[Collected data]
# # # #
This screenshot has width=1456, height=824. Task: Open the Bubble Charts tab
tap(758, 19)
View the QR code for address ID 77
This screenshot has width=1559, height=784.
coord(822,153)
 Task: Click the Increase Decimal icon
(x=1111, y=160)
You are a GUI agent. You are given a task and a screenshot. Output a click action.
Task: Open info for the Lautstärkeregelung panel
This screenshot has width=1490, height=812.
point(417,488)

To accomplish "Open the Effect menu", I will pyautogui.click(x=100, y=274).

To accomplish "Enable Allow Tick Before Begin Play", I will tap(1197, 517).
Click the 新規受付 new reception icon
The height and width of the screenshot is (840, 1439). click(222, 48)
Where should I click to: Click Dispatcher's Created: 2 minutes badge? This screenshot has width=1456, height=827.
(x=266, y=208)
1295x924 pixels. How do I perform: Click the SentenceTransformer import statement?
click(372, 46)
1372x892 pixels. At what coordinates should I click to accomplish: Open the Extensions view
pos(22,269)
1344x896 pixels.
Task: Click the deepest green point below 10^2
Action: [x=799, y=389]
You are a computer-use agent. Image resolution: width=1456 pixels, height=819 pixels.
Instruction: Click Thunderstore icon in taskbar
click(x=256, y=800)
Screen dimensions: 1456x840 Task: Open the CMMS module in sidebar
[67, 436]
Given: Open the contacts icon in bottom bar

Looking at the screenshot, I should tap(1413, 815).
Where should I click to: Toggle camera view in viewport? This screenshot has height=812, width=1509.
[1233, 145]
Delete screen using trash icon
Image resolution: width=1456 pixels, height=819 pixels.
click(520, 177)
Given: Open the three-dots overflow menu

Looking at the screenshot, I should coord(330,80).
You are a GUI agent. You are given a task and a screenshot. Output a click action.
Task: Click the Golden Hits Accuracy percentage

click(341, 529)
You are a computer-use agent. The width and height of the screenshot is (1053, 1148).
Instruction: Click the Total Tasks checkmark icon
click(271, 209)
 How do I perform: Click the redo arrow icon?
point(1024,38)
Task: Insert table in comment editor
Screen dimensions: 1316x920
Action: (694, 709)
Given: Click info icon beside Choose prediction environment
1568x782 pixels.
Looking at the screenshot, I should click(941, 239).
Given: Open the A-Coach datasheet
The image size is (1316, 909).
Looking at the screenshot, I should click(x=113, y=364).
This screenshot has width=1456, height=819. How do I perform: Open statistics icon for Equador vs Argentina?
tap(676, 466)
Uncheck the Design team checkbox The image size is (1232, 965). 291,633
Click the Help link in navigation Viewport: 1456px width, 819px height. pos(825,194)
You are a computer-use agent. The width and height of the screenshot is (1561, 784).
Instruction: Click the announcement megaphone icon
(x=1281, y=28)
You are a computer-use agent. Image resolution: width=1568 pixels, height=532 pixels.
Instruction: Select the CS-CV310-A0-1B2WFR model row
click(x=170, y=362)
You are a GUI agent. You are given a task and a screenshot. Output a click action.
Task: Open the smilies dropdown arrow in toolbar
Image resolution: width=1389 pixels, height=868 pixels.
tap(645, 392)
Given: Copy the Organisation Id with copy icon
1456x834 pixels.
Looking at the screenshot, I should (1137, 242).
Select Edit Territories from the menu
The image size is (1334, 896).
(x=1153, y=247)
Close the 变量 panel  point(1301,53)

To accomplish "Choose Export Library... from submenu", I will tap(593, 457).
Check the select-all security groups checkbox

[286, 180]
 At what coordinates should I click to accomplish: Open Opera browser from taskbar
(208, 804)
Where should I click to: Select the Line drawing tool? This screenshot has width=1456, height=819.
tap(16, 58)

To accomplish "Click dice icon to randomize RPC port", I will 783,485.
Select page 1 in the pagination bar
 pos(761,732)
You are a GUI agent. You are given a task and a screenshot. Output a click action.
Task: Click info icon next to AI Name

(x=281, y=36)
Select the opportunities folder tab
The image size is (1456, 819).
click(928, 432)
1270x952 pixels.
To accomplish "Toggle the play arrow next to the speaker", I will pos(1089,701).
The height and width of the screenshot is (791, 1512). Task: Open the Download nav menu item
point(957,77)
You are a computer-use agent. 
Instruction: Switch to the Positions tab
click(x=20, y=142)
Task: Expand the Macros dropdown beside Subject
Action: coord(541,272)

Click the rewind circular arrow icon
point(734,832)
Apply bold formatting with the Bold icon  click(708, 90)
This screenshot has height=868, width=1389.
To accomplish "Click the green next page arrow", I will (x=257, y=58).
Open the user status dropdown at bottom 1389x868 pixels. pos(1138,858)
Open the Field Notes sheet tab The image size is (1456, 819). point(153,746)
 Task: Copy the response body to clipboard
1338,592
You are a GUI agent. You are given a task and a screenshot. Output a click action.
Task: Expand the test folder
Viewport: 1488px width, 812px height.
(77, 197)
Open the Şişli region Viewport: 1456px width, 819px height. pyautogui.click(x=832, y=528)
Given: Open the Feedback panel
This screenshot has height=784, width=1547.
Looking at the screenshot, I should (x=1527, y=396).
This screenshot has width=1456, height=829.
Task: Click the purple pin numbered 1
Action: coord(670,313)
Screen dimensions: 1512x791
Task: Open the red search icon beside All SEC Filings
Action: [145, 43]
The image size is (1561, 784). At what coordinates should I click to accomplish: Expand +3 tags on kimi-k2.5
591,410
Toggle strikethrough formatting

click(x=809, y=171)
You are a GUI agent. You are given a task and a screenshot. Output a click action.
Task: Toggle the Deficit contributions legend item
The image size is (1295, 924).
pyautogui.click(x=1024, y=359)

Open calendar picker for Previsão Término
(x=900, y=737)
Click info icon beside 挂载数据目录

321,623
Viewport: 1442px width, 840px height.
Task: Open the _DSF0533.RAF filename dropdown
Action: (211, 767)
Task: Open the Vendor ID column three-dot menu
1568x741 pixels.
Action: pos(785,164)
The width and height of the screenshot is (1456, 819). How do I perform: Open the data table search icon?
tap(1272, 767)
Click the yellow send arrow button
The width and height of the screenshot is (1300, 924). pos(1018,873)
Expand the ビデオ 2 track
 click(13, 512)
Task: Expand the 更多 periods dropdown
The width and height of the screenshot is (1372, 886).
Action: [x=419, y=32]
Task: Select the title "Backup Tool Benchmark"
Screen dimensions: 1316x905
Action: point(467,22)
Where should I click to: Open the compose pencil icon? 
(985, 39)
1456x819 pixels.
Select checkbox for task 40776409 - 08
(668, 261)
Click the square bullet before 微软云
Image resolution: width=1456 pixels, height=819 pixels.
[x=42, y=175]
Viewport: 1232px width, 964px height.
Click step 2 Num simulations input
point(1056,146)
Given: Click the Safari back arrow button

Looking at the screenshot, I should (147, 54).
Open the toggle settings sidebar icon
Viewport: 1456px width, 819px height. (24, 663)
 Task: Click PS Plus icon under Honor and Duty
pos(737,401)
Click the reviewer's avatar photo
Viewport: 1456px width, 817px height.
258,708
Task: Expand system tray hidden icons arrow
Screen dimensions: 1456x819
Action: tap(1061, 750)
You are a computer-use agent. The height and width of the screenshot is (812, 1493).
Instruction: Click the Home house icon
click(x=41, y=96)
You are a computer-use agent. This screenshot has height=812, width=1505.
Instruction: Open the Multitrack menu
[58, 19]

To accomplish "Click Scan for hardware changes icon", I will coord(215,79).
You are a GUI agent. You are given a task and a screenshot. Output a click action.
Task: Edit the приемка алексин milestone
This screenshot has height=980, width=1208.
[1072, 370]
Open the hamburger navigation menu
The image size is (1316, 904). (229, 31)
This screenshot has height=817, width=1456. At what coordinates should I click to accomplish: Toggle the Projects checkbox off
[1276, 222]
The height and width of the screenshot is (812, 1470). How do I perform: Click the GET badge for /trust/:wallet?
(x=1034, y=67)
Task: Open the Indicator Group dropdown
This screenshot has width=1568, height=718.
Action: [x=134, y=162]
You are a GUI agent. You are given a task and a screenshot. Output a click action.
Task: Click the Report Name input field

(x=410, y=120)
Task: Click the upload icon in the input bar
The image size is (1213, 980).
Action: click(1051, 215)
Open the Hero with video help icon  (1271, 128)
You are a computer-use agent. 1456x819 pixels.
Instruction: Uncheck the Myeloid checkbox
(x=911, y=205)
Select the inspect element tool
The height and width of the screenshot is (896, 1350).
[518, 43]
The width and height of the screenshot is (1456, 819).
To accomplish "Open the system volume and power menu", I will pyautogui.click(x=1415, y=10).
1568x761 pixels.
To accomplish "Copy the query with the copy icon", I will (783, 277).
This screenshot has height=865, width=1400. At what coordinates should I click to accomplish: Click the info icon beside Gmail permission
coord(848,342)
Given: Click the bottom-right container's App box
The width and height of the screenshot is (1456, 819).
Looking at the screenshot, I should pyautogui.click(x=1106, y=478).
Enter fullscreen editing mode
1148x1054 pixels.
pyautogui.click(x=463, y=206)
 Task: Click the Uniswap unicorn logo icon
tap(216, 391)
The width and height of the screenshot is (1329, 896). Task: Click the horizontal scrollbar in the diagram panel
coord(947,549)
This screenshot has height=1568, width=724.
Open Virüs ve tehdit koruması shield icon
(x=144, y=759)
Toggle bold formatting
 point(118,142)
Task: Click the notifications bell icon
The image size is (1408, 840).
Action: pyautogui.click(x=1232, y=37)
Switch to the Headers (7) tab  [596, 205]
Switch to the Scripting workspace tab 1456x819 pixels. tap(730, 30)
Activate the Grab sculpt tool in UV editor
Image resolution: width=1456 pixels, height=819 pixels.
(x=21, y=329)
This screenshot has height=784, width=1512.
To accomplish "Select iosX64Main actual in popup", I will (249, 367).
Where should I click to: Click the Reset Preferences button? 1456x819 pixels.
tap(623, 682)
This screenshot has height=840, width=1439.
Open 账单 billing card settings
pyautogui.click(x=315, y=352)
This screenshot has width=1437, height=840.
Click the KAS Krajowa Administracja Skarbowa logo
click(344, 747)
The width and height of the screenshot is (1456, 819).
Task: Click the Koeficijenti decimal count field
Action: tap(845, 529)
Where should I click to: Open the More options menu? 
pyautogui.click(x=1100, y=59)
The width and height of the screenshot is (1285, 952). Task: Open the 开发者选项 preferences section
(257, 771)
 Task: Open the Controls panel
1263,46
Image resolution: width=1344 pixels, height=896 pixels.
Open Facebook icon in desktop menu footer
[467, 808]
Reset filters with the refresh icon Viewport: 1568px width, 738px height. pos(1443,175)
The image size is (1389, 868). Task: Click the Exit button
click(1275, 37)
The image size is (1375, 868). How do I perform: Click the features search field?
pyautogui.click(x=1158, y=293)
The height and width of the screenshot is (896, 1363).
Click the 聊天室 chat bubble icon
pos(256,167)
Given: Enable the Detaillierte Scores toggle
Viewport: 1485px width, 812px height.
# # # #
▸ TASK INSTRUCTIONS
From the line that has "Screen dimensions: 1316x920" through the line that has "1270x952 pixels.", copy every line exactly as it appears above, and leave out all others.

▸ THE ANSWER
Screen dimensions: 1316x920
Action: (694, 709)
Given: Click info icon beside Choose prediction environment
1568x782 pixels.
Looking at the screenshot, I should click(941, 239).
Given: Open the A-Coach datasheet
The image size is (1316, 909).
Looking at the screenshot, I should click(x=113, y=364).
This screenshot has width=1456, height=819. How do I perform: Open statistics icon for Equador vs Argentina?
tap(676, 466)
Uncheck the Design team checkbox The image size is (1232, 965). 291,633
Click the Help link in navigation Viewport: 1456px width, 819px height. pos(825,194)
You are a computer-use agent. The width and height of the screenshot is (1561, 784).
Instruction: Click the announcement megaphone icon
(x=1281, y=28)
You are a computer-use agent. Image resolution: width=1568 pixels, height=532 pixels.
Instruction: Select the CS-CV310-A0-1B2WFR model row
click(x=170, y=362)
You are a GUI agent. You are given a task and a screenshot. Output a click action.
Task: Open the smilies dropdown arrow in toolbar
Image resolution: width=1389 pixels, height=868 pixels.
tap(645, 392)
Given: Copy the Organisation Id with copy icon
1456x834 pixels.
Looking at the screenshot, I should (1137, 242).
Select Edit Territories from the menu
The image size is (1334, 896).
(x=1153, y=247)
Close the 变量 panel  point(1301,53)

To accomplish "Choose Export Library... from submenu", I will tap(593, 457).
Check the select-all security groups checkbox

[286, 180]
 At what coordinates should I click to accomplish: Open Opera browser from taskbar
(208, 804)
Where should I click to: Select the Line drawing tool? This screenshot has width=1456, height=819.
tap(16, 58)

To accomplish "Click dice icon to randomize RPC port", I will 783,485.
Select page 1 in the pagination bar
 pos(761,732)
You are a GUI agent. You are given a task and a screenshot. Output a click action.
Task: Click info icon next to AI Name

(x=281, y=36)
Select the opportunities folder tab
The image size is (1456, 819).
click(928, 432)
1270x952 pixels.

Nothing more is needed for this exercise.